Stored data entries

+++++

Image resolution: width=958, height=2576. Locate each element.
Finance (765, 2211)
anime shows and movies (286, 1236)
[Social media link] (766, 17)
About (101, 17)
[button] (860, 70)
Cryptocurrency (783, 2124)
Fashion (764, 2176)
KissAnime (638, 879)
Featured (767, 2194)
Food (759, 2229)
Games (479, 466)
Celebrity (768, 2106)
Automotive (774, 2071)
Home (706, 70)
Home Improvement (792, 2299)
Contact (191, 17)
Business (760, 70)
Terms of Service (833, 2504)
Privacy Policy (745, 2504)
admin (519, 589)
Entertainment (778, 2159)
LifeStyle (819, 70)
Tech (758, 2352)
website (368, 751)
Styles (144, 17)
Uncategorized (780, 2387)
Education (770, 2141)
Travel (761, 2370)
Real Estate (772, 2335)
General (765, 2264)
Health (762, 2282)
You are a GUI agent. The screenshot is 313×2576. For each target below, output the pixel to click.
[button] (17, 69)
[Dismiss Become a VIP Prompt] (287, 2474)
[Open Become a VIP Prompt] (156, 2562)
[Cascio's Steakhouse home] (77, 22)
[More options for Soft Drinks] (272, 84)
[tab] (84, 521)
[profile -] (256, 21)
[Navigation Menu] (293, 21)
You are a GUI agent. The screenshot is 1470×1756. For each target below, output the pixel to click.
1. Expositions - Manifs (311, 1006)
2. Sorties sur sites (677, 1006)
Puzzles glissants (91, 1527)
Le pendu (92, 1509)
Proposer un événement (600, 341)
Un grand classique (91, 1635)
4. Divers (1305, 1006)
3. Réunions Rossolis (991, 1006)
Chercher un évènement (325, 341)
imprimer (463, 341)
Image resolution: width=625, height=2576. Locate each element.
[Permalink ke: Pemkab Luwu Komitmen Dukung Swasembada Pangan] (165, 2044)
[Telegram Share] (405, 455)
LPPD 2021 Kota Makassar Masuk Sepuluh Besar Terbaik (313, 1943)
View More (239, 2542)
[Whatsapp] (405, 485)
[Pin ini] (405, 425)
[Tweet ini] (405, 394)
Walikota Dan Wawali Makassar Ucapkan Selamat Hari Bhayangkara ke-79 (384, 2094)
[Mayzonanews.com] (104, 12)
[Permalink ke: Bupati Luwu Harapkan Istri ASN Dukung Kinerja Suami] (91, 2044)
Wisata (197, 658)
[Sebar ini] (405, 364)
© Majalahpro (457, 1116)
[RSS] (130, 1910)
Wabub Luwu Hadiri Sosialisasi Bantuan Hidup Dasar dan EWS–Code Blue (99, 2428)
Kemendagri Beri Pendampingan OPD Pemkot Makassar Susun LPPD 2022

+++++

*Instructions for the task:*
Return exactly what appears above, from the first line of the entries to the line with "Tech (758, 2352)", inclusive.

*Task answer:*
Image resolution: width=958, height=2576. Locate each element.
Finance (765, 2211)
anime shows and movies (286, 1236)
[Social media link] (766, 17)
About (101, 17)
[button] (860, 70)
Cryptocurrency (783, 2124)
Fashion (764, 2176)
KissAnime (638, 879)
Featured (767, 2194)
Food (759, 2229)
Games (479, 466)
Celebrity (768, 2106)
Automotive (774, 2071)
Home (706, 70)
Home Improvement (792, 2299)
Contact (191, 17)
Business (760, 70)
Terms of Service (833, 2504)
Privacy Policy (745, 2504)
admin (519, 589)
Entertainment (778, 2159)
LifeStyle (819, 70)
Tech (758, 2352)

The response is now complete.